Addressing these questions will require integrated approaches combining structural biology, molecular virology, immunology, and computational modeling. The complete amino acid sequence of HIV-2 gp-36 397aa provided in source serves as a valuable reference point for designing such studies.

How might advances in structural biology techniques enhance our understanding of HIV-2 gp-36?

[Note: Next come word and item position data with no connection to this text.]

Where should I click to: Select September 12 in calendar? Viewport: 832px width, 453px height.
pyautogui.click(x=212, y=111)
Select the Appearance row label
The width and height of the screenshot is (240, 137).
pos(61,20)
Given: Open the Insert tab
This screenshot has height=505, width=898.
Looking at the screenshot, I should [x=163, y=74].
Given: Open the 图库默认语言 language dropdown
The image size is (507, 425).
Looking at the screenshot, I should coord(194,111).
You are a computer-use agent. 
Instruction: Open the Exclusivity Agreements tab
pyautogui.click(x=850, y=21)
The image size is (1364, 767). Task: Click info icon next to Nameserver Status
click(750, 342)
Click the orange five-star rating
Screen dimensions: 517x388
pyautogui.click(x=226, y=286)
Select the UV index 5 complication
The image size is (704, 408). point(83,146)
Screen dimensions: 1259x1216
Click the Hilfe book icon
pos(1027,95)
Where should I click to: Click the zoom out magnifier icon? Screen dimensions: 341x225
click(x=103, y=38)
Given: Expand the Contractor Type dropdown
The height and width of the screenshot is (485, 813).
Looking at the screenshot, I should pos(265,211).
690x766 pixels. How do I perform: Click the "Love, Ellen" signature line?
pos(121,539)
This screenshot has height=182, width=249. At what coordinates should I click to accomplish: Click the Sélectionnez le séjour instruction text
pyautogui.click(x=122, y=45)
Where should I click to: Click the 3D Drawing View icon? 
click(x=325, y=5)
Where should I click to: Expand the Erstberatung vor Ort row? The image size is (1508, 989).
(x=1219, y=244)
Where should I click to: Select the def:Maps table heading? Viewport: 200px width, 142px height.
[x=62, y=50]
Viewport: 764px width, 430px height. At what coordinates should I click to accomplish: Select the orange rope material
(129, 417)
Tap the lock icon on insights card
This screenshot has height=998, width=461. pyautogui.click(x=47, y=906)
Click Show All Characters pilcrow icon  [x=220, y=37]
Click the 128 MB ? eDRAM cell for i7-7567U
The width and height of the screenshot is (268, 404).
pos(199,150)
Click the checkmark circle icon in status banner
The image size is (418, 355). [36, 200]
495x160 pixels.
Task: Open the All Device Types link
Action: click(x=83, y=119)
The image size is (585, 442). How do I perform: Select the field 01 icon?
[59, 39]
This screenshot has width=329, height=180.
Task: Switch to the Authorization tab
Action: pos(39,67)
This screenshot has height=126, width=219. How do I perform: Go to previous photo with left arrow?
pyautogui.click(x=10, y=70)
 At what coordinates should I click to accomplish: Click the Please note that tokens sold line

Recent and emerging advances in structural biology techniques offer promising avenues to address longstanding challenges in HIV-2 gp-36 research, potentially transforming our understanding of this critical viral protein:

To maximize the impact of these advanced techniques, researchers should consider the specific characteristics of recombinant HIV-2 gp-36 397aa, including its buffer requirements (0.01M Na2CO3, 0.01M Na3EDTA, 0.014 M β-mercaptoethanol, and 0.05% Tween-20) and storage conditions (below -18°C with minimal freeze-thaw cycles) . Additionally, comparative studies with HIV-1 gp41 could leverage the conservation analysis methodologies described in source to focus structural investigations on functionally critical regions.